When she voted in the 2016 election, Crystal Mason had already served almost three years in prison for her fraud conviction but had not yet completed her sentence and was still serving a three-year supervised release period, according to the Fort Worth Star-Telegram.
Convicted felons lose their voting rights in Texas until they complete their full sentences, including parole and probation.
Mason reportedly told the court, however, that she was not aware of that prohibition and had not been informed that she was ineligible to vote until her sentence was complete.
“She voted in good faith,” Mason’s defense attorney J. Warren St. John said in an interview. “I don’t think she should be going to prison for that.” Her attorney has already filed an appeal. “I think Texas law is extreme in terms of sentencing people to prison for voting violations,” he said.
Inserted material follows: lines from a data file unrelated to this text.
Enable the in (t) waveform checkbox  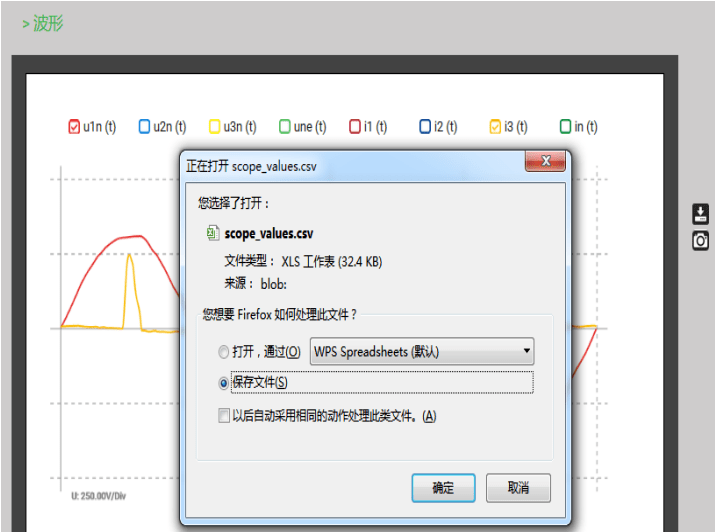pyautogui.click(x=565, y=127)
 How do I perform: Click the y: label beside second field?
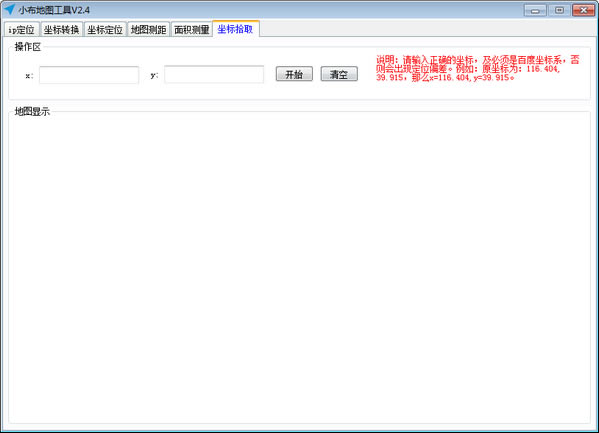(x=154, y=75)
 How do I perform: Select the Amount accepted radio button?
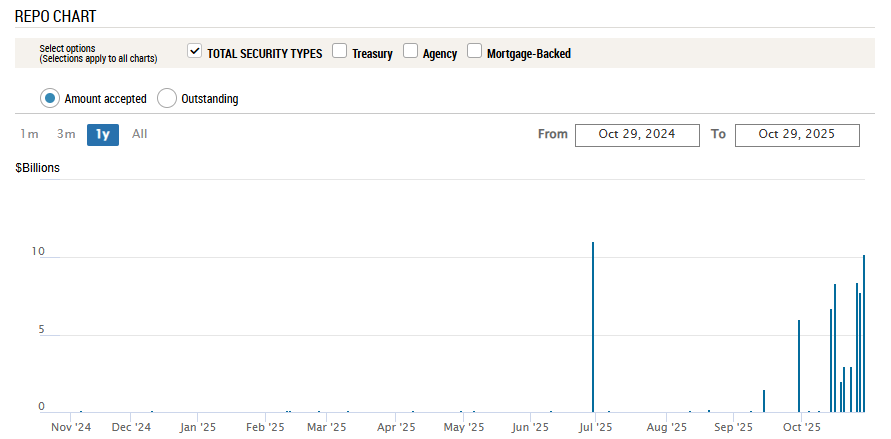click(50, 98)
Mason signed an affidavit in order to cast a provisional ballot, which stated that it is a violation of the law to vote if you are a convicted felon, but Mason did not see that part of the ballot, St. John said.
“Ms. Mason was never asked if she was a convicted felon by the election judge nor did she indicate that she was a convicted felon,” her attorney said. “Ms. Mason voted in good faith that she could legally vote because she was never notified by any government agency that it was against the law to vote.”
Prosecutors argued that Mason either intended to vote illegally or should have been aware that she was not eligible to vote, according to The Fort Worth Star-Telegram.
Matt Smid, a prosecutor with the Tarrant County District Attorney’s Office, did not immediately respond to a request for comment.
The Star-Telegram reported at the time of her indictment that Mason believed she was being targeted for her vote — which she said she cast for Democratic nominee Hillary Clinton.
During the 2016 campaign, Donald Trump regularly said that the election was “rigged” against him, and after he won the presidential election, he claimed without evidence that massive voter fraud had cost him the popular vote.